"By regulating what gets built and where, [zoning] sets the basic spatial parameters of where and thus how we live, work, play, socialize, and exercise our rights to citizenship.” –Sonia Hirt
Every once in a while, someone will ask for a book recommendation about zoning. Once you are aware of zoning, it can feel like the answer to everything (it’s like the number 42 if you are into Douglas Adams or a Miata if you are into cars). Zoning is proxy tool at the heart of the debate in the NIMBY/YIMBY wars.
But zoning is a particularly American invention, and because of this, the perspective of a middle-aged adult foreigner who first came upon it as professional by way of Europe makes for an especially easy read. That’s no easy feat when the subject matter is essentially municipal ordinances. This is why the first book I recommend for those interested in learning about the particularities of American zoning is Sonia Hirt’s Zoned in the USA.

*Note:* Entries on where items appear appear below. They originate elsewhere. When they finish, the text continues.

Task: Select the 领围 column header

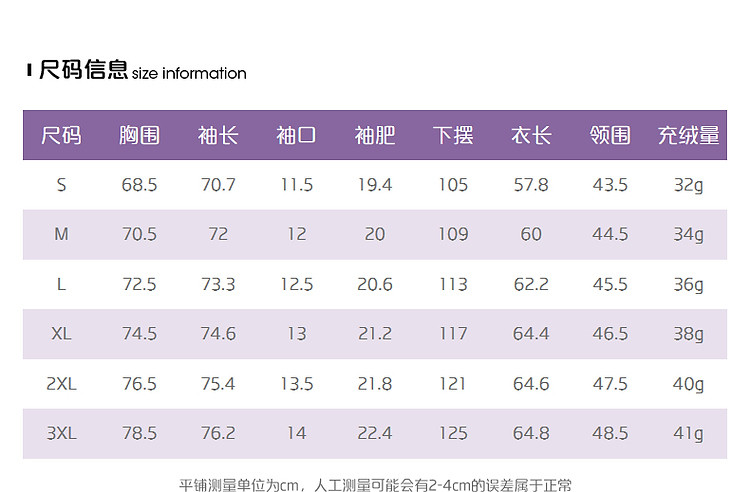Action: coord(610,135)
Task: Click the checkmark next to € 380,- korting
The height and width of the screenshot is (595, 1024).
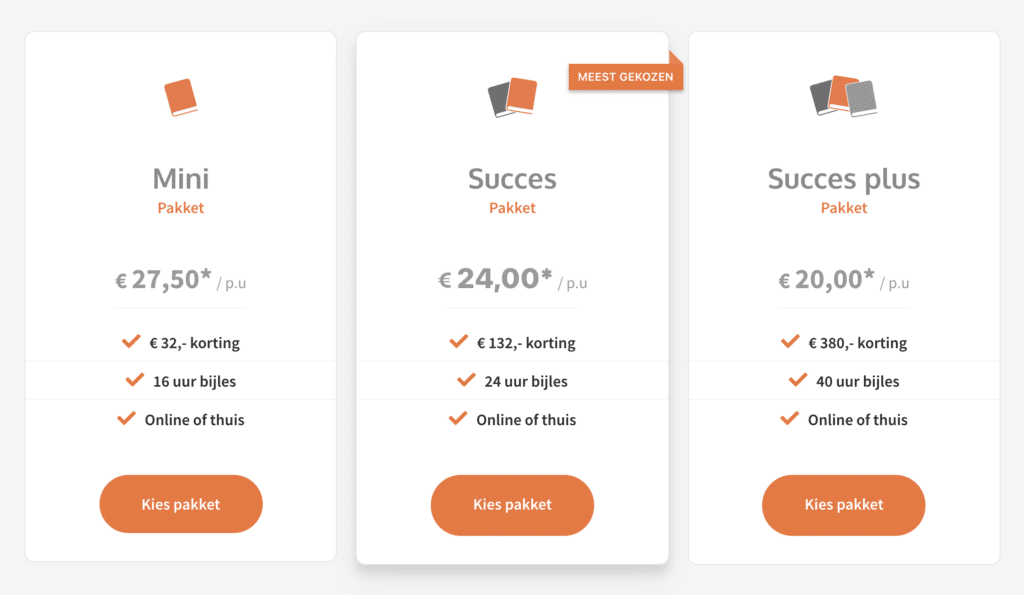Action: click(x=790, y=342)
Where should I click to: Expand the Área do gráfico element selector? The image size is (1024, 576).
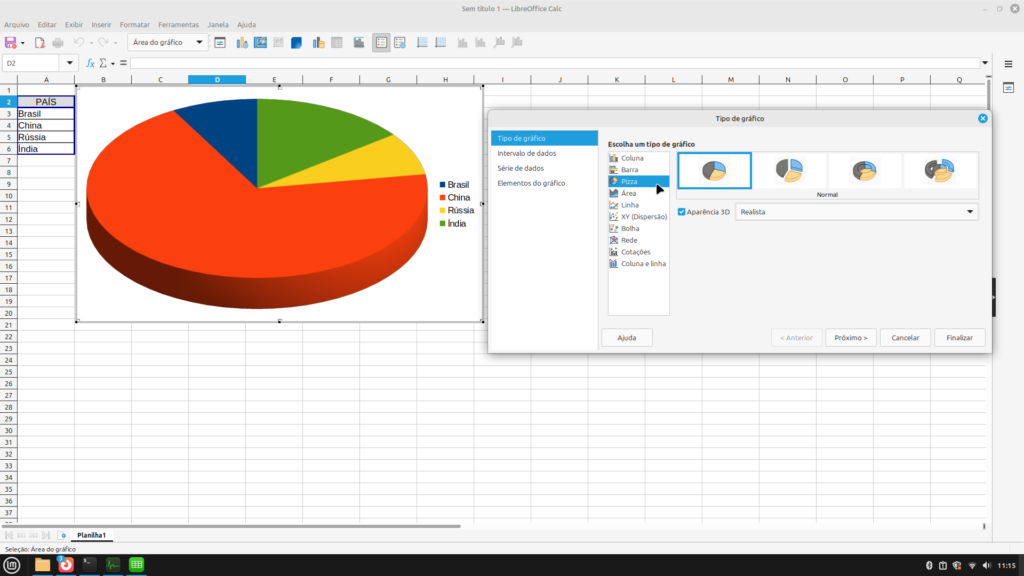click(200, 43)
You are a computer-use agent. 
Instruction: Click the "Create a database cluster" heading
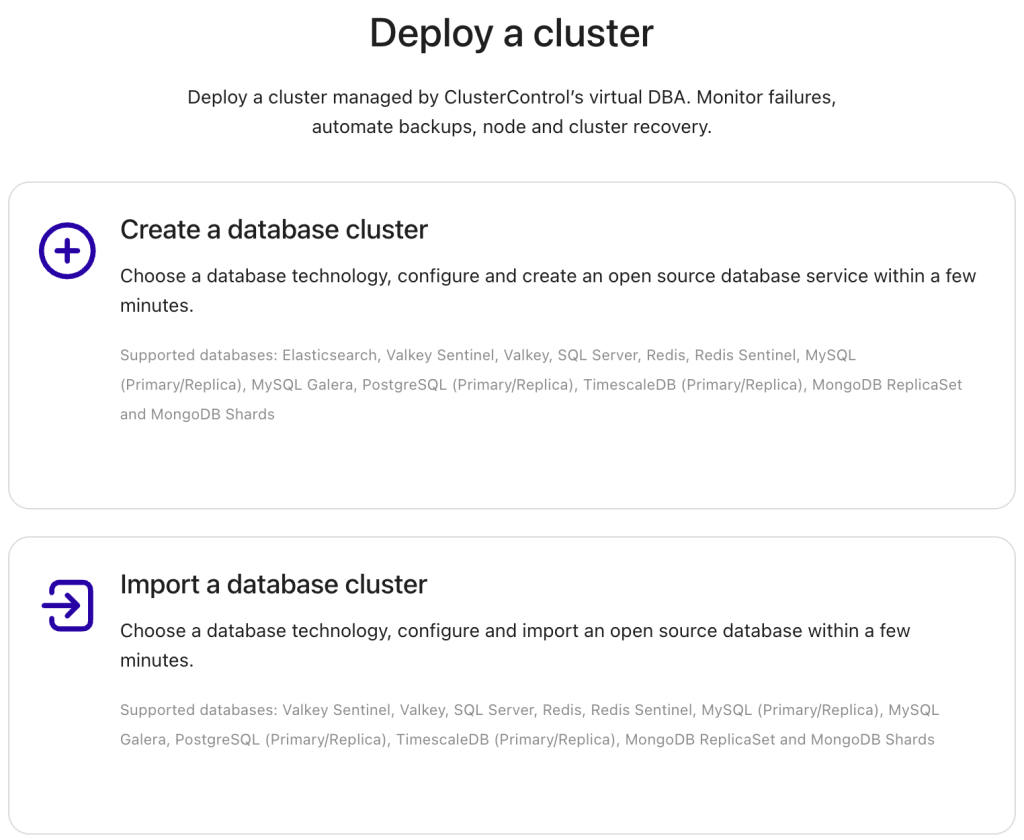pos(274,230)
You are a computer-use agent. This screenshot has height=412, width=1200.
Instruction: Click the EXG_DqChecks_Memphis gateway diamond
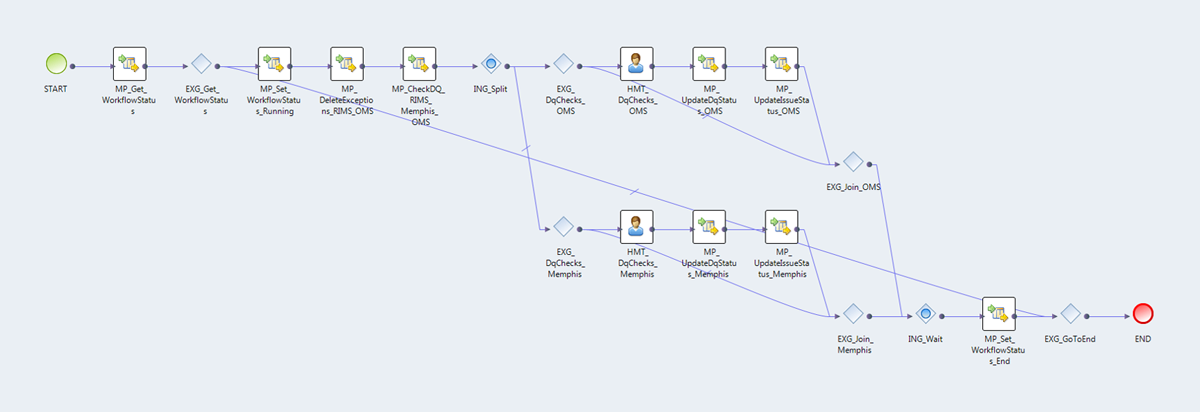563,226
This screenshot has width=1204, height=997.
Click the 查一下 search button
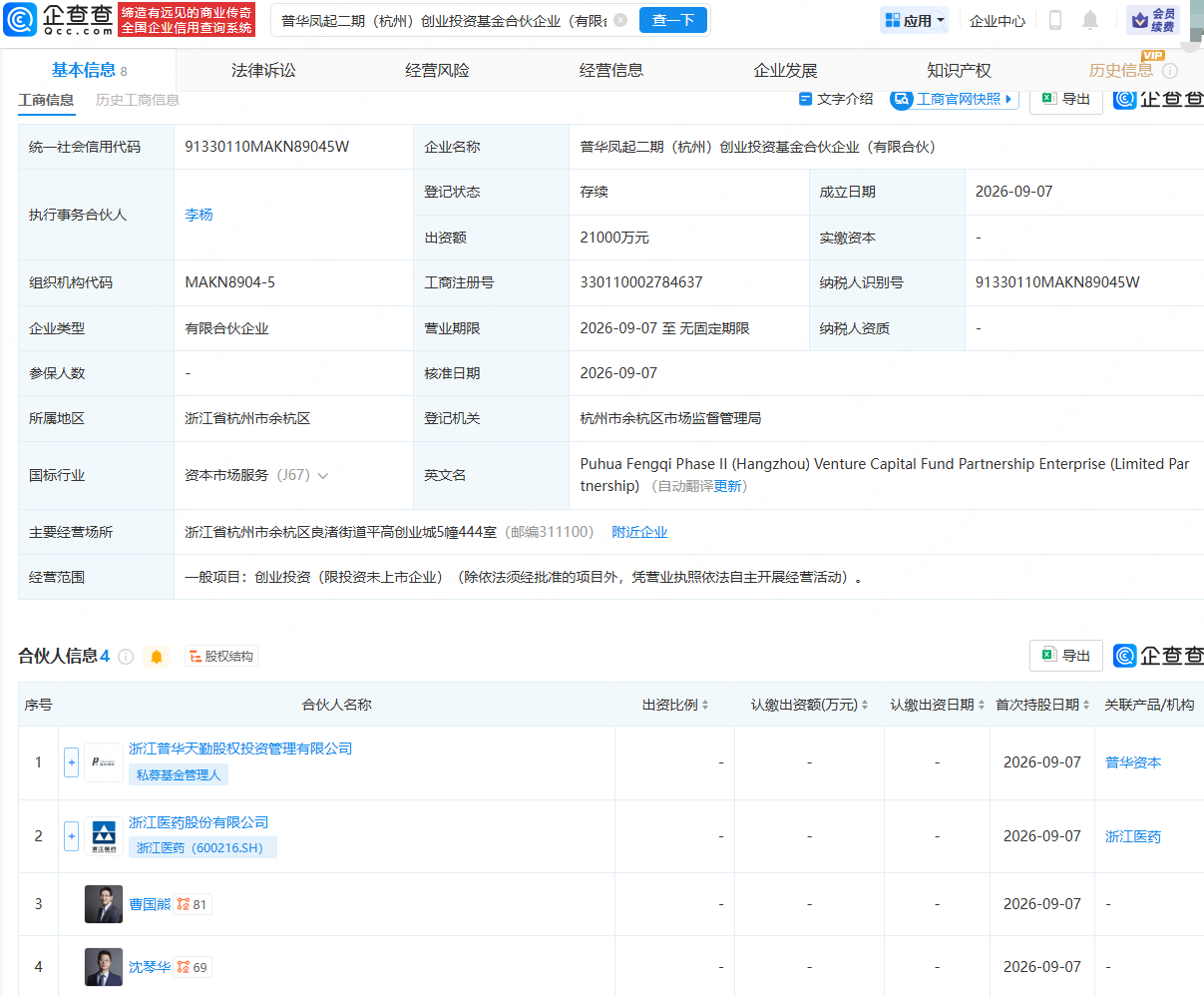tap(673, 20)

There are other good books, but most tend to lean a bit more academic and a bit more quantitative. William Fischel, of Dartmouth, has written several and is on every list of recommended books about zoning. Of his many good ones, I am partial to The Economics of Zoning Laws. But his new book, Zoning Rules!: The Economics of Land Use Regulation is more easily available. If I could adopt a field of study, after the ones I actually achieved degrees in, economics would be it.
On the internet, you can find a list of books that Prof. Fischel has recommended about zoning, a list called: “The best books that show why zoning isn’t as boring as you think.” On it are the Hirt book as well as a book about Euclid v. Amber, the 1926 Supreme Court decision that essentially gave municipalities the powers that we now take for granted as zoning.
FYI, when people talk about Euclidian zoning, this is the Euclid they mean, as in Euclid, Ohio; not the ancient Greek mathematician who is considered the founder of geometry.
In the Euclid v. Amber decision, the Supreme Court refuted a lower court’s decision that is eerily foreboding: “. . . the result to be accomplished [by zoning] is to classify the population and segregate them according to their income or situation in life."